▶ **EXERCISE BRIEF**
For the listing below, count the lines that contain "agent" and report only the number.

§

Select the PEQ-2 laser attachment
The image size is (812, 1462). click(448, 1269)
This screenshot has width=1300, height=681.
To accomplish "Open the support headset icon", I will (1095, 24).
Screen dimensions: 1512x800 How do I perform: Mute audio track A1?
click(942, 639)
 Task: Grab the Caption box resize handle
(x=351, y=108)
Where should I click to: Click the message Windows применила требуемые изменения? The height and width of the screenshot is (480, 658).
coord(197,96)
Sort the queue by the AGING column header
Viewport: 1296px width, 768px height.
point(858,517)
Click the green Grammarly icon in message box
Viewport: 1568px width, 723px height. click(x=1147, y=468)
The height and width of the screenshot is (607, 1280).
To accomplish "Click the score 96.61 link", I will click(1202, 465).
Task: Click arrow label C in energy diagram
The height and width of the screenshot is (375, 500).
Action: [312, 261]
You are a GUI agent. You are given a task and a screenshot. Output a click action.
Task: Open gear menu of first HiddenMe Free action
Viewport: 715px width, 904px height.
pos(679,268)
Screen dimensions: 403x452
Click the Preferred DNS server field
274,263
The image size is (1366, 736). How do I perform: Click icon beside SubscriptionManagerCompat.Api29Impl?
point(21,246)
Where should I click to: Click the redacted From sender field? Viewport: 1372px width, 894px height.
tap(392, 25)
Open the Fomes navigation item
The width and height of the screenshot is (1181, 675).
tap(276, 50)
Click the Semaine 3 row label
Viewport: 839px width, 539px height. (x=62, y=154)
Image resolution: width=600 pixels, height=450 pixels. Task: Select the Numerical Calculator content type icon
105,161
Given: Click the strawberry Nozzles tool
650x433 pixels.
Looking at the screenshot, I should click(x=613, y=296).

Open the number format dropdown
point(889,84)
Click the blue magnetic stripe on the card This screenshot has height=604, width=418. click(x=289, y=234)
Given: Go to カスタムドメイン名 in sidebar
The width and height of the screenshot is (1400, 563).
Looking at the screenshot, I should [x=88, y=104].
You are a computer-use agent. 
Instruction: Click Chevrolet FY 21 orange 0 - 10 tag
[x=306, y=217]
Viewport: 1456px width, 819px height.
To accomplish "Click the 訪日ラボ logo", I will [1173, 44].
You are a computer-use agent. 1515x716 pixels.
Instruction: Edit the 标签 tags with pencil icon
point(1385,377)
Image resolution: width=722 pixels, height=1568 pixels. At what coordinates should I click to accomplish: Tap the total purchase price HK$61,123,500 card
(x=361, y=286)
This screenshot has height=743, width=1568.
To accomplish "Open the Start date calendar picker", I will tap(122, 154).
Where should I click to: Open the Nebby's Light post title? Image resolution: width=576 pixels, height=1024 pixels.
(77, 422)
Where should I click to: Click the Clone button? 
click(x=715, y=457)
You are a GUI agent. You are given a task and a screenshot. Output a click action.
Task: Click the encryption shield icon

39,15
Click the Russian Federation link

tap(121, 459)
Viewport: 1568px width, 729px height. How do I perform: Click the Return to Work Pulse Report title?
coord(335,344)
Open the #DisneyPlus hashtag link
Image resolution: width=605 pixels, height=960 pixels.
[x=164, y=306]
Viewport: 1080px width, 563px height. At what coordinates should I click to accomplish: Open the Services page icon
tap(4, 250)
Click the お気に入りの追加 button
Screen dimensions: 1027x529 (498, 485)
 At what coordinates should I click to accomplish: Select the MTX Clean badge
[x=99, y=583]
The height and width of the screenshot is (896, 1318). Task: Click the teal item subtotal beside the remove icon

§

▶ **RESULT OF THE EXERCISE**
4